* _Goal of the exercise_
Reproduce the entries that follow verbatim, down to the final line.

(Stored records)
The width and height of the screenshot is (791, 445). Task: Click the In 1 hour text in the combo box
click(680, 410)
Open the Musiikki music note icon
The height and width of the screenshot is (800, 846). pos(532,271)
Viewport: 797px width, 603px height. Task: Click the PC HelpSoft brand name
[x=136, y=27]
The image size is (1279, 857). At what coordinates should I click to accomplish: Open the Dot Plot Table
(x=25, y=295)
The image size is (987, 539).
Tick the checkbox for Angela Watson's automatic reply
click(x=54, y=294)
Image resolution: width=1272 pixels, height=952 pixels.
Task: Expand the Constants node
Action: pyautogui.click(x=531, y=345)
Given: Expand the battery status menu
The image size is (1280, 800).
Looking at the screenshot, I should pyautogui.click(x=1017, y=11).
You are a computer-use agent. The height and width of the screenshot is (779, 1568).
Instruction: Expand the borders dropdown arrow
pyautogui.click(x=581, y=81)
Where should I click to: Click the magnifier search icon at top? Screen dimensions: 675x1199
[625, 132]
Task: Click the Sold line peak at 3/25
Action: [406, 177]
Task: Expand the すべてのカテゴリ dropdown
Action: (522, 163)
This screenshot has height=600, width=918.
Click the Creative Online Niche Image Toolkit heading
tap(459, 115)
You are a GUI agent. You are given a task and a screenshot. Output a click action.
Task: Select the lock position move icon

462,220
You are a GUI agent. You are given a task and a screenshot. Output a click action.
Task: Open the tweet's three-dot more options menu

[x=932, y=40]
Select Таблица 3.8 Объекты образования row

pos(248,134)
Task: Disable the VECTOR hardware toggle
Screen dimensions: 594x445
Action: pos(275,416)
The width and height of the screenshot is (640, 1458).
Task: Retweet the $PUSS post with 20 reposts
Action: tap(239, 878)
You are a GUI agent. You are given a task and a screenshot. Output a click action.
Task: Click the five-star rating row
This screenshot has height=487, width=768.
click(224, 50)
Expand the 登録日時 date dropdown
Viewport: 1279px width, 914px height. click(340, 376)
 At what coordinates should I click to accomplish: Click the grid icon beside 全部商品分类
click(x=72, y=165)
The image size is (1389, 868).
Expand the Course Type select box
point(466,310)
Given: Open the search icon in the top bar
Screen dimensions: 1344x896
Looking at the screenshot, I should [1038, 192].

* _Exercise output_
The width and height of the screenshot is (791, 445). Task: Click the In 1 hour text in the combo box
click(680, 410)
Open the Musiikki music note icon
The height and width of the screenshot is (800, 846). pos(532,271)
Viewport: 797px width, 603px height. Task: Click the PC HelpSoft brand name
[x=136, y=27]
The image size is (1279, 857). At what coordinates should I click to accomplish: Open the Dot Plot Table
(x=25, y=295)
The image size is (987, 539).
Tick the checkbox for Angela Watson's automatic reply
click(x=54, y=294)
Image resolution: width=1272 pixels, height=952 pixels.
Task: Expand the Constants node
Action: pyautogui.click(x=531, y=345)
Given: Expand the battery status menu
The image size is (1280, 800).
Looking at the screenshot, I should pyautogui.click(x=1017, y=11).
You are a computer-use agent. The height and width of the screenshot is (779, 1568).
Instruction: Expand the borders dropdown arrow
pyautogui.click(x=581, y=81)
Where should I click to: Click the magnifier search icon at top? Screen dimensions: 675x1199
[625, 132]
Task: Click the Sold line peak at 3/25
Action: [406, 177]
Task: Expand the すべてのカテゴリ dropdown
Action: (522, 163)
This screenshot has height=600, width=918.
Click the Creative Online Niche Image Toolkit heading
tap(459, 115)
You are a GUI agent. You are given a task and a screenshot. Output a click action.
Task: Select the lock position move icon

462,220
You are a GUI agent. You are given a task and a screenshot. Output a click action.
Task: Open the tweet's three-dot more options menu

[x=932, y=40]
Select Таблица 3.8 Объекты образования row

pos(248,134)
Task: Disable the VECTOR hardware toggle
Screen dimensions: 594x445
Action: pos(275,416)
The width and height of the screenshot is (640, 1458).
Task: Retweet the $PUSS post with 20 reposts
Action: tap(239, 878)
You are a GUI agent. You are given a task and a screenshot. Output a click action.
Task: Click the five-star rating row
This screenshot has height=487, width=768.
click(224, 50)
Expand the 登録日時 date dropdown
Viewport: 1279px width, 914px height. click(340, 376)
 At what coordinates should I click to accomplish: Click the grid icon beside 全部商品分类
click(x=72, y=165)
The image size is (1389, 868).
Expand the Course Type select box
point(466,310)
Given: Open the search icon in the top bar
Screen dimensions: 1344x896
Looking at the screenshot, I should [1038, 192].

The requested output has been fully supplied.